--- start INPUT MATERIAL ---
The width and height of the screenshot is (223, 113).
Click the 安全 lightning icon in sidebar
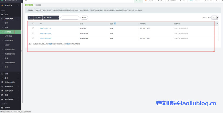[x=2, y=78]
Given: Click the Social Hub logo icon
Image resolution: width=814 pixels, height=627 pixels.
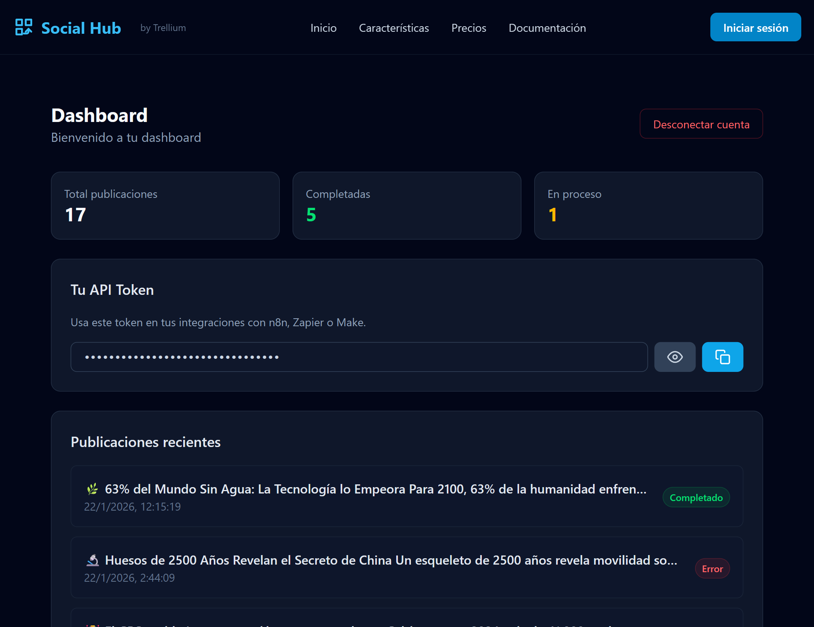Looking at the screenshot, I should coord(23,27).
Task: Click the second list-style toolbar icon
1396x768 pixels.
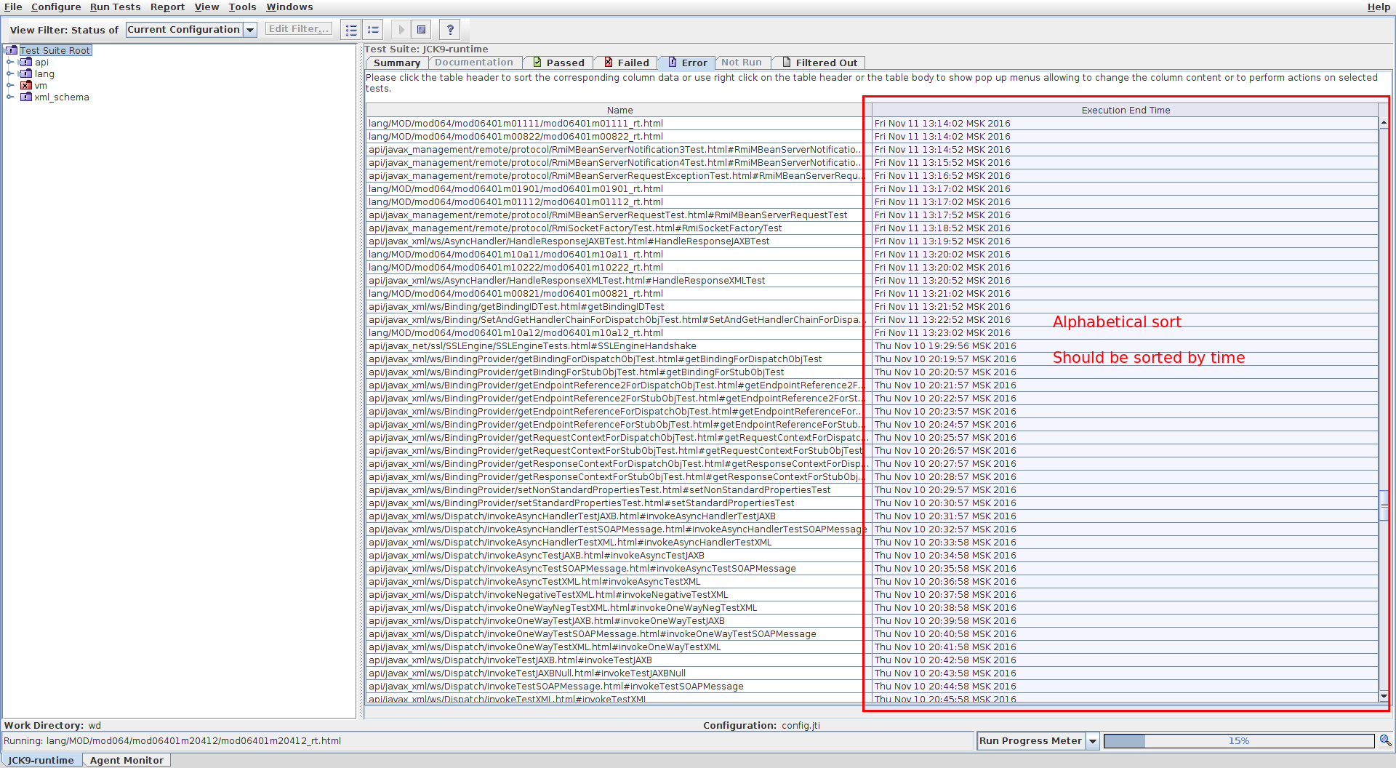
--- end INPUT MATERIAL ---
*GIVEN EXERCISE*. Rewrite all of the material above, substituting "Tap" for every occurrence of "Click" and leaving everything else unchanged. Omit the pictures.

*CORRECT RESULT*.
The width and height of the screenshot is (223, 113).
Tap the 安全 lightning icon in sidebar
[x=2, y=78]
Given: Tap the Social Hub logo icon
Image resolution: width=814 pixels, height=627 pixels.
Looking at the screenshot, I should coord(23,27).
Task: Tap the second list-style toolbar icon
1396x768 pixels.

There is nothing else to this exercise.